The occurrence of metachronous liver metastasis (MLM) after primary resection of colorectal cancer (CRC) significantly worsens patient prognosis. Identification of patients at high risk of MLM would enable closer monitoring and more timely intervention. We therefore aimed to develop and validate a novel nomogram to predict MLM in patients with CRC, based on preoperative inflammatory indicators and postoperative clinicopathological features.

Methods

Data from 505 patients with CRC who underwent radical resection of the primary tumor at the First Affiliated Hospital of Zhengzhou University between August 2018 and August 2022 were retrospectively analyzed.
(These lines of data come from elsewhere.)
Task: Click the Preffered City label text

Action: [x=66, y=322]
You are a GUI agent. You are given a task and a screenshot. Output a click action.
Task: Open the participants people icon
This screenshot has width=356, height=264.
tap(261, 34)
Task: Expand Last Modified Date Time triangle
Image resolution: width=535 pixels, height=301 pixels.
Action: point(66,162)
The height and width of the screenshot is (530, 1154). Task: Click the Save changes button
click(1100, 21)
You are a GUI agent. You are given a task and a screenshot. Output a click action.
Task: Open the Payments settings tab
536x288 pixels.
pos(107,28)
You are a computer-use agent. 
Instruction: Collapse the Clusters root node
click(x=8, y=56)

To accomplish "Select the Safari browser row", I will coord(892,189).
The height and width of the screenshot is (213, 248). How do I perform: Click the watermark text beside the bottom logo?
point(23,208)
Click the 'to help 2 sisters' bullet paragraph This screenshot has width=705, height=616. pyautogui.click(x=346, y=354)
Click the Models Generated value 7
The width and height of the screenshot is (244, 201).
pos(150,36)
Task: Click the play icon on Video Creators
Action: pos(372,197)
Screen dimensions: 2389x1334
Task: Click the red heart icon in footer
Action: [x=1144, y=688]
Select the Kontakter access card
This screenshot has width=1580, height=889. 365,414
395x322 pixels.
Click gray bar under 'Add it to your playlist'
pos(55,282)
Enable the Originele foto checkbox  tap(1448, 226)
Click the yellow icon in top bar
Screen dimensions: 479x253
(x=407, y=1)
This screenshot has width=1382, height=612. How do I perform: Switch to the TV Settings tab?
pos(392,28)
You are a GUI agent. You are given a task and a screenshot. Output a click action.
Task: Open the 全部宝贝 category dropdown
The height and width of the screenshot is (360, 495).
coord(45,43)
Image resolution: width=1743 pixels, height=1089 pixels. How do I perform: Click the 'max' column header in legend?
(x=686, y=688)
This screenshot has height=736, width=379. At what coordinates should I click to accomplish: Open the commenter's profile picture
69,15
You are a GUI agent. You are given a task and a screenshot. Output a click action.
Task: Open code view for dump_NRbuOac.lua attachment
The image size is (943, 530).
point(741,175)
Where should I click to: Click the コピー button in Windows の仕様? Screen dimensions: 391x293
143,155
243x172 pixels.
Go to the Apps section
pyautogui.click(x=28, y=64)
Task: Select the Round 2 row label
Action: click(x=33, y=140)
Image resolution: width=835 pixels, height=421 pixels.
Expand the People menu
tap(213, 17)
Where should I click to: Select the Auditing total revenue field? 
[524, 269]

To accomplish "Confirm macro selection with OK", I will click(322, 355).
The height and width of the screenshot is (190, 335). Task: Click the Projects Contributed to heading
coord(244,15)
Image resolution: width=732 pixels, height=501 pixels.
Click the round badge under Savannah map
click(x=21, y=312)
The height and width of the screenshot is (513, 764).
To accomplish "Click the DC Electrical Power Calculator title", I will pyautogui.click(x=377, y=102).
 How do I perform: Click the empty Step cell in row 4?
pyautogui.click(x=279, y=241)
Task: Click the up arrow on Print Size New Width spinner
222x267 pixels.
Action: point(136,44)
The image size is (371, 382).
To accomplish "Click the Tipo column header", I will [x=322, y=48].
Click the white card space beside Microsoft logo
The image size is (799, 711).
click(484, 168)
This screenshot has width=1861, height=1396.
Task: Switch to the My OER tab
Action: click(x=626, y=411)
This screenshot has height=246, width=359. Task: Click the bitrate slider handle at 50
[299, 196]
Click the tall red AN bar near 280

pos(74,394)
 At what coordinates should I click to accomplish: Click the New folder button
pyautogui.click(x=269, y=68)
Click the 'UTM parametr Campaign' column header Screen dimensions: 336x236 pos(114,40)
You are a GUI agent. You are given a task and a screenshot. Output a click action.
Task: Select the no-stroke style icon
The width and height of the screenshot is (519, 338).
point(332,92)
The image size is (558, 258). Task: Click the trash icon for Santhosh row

The patients were divided into training (n = 289) and validation (n = 216) cohorts. Independent risk factors for MLM were identified using least absolute shrinkage and selection operator and multivariate logistic regression analyses of the training cohort and used to develop a novel nomogram. To quantify the incremental predictive value of inflammatory markers, three models were constructed using logistic regression: a pathological model (T stage, N stage, vascular invasion, mismatch repair status, and carcinoembryonic antigen), an inflammatory model (neutrophil-to-lymphocyte ratio, platelet-to-lymphocyte ratio, and lymphocyte-to-monocyte ratio), and a combined nomogram including all eight predictors. The discriminative performance of the three models was compared using area under the receiver operating characteristic curve (AUC), the DeLong test, calibration curves, decision curve analysis, and reclassification metrics (net reclassification improvement and integrated discrimination improvement). Sensitivity analyses modeling inflammatory markers as continuous variables were performed.

Results

A preoperative carcinoembryonic antigen (CEA) level > 5 ng/mL, neutrophil-to-lymphocyte ratio (NLR) > 2.35, platelet-to-lymphocyte ratio (PLR) > 127.29, and lymphocyte-to-monocyte ratio (LMR) > 3.80, and the postoperative clinicopathological features T stage, N stage, vascular invasion, and mismatch repair (MMR) proficient were identified as independent risk factors for MLM of CRC and used to develop the nomogram. In the three-model comparison, the combined nomogram achieved the highest discriminative performance (training AUC 0.937, validation AUC 0.777), significantly outperforming the pathological model (training AUC 0.911, DeLong P = 0.012; validation AUC 0.735, DeLong P = 0.037) and the inflammatory model (training AUC 0.838, DeLong P < 0.001; validation AUC 0.706, DeLong P = 0.021). Calibration curves and decision curve analysis demonstrated that the combined model had the best calibration and the highest net clinical benefit.

Conclusions

The preoperative inflammatory indicators NLR, PLR, and LMR were identified as independent risk factors for MLM. The three-model comparison demonstrated that the combined nomogram significantly outperformed both the pathological-only and inflammatory-only models in discrimination, calibration, and clinical net benefit, supporting the complementary predictive value of inflammatory markers. The novel nomogram developed and validated in this study demonstrated good discriminative ability and accuracy in predicting MLM in patients with CRC, although external validation in larger multi-center cohorts is required.